Tubulin acetylation regulates EGFR in the cells. A, HDAC6 knock-out MEFs re-expressing control GFP, HDAC6-GFP, HDAC6-Ci-GFP, or HDAC6-ΔBUZ-GFP were engineered to express EGFR. Cell lysates were examined by immunoblotting using anti-EGFR, anti-GFP, anti-acetyl-tubulin, and anti-β-actin antibodies. The EGFR level was inversely correlated to tubulin acetylation. (GFP band in GFP control group was not shown.) B, 293T cells were transfected for 3 days with a control vector, EGFP-α-tubulin WT, EGFP-α-tubulin K40R, or EGFP-α-tubulin K40Q plasmid. Cell lysates were examined by immunoblotting using a mixture of anti-α-tubulin and anti-β-actin antibodies, or a mixture of anti-acetylated tubulin and anti-β-actin antibodies. C, MEFs were transfected with constructs as in B for 2.5 days, and the microtubules were visualized by immunofluorescence using an anti-tubulin antibody. The exogenous EGFP-tagged α-tubulin became a part of the microtubule network. Insets, enlarged areas marked by dotted lines.

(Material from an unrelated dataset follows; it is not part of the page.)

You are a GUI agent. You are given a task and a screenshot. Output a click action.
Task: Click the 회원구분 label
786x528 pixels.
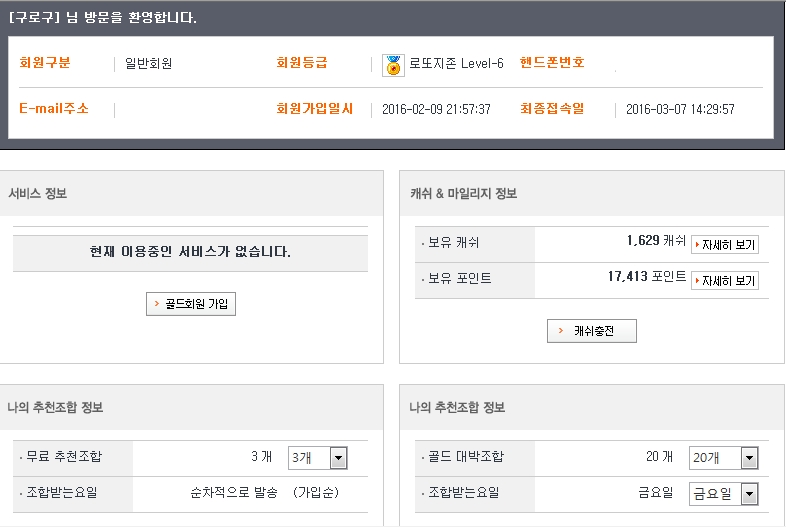[45, 63]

Bars, 10 μm. D, 293T cells were co-transfected with EGFR-pcDNA and EGFP-α-tubulin WT, EGFP-α-tubulin K40R, or EGFP-α-tubulin K40Q for 3 days. For the last 8 h of transfection, cells were treated with only cycloheximide or TSA and cycloheximide. Cells were immunostained for EGFR and examined by flow cytometry. **, p < 0.01 and *, p < 0.05 in two-tailed and paired Student's t test, n = 5. Error bars, S.E.

FIGURE 6.

HDAC6-dependent tubulin deacetylation regulates post-endocytic vesicle transport. A, control and HDAC6 siRNA-treated (3 days) cells were serum-starved and treated with 80 ng/ml EGF-Alexa Fluor 488. The cells were then examined by video microscopy at a rate of 1 frame per second. Time-lapse image stacks were analyzed in MetaMorph, and the interval velocity of vesicle movement was recorded and pooled. The graph represents vesicle distribution against different velocity ranges. The high speed microtubule-dependent (0.45–3.00 μm/s) vesicle transport was enhanced in HDAC6 knock-down cells (gray bars) when compared to control cells (closed bars). B, vesicle mobility of control cells (closed bars) was compared with that of HDAC6 siRNA-treated cells (gray bars) in ranges of 0–0.07 μm/s, 0.08–0.44 μm/s (actin-dependent movement), and 0.45–3.00 μm/s. ***, p < 0.0001 and *, p < 0.05 in two-tailed Student's t test (n = 12).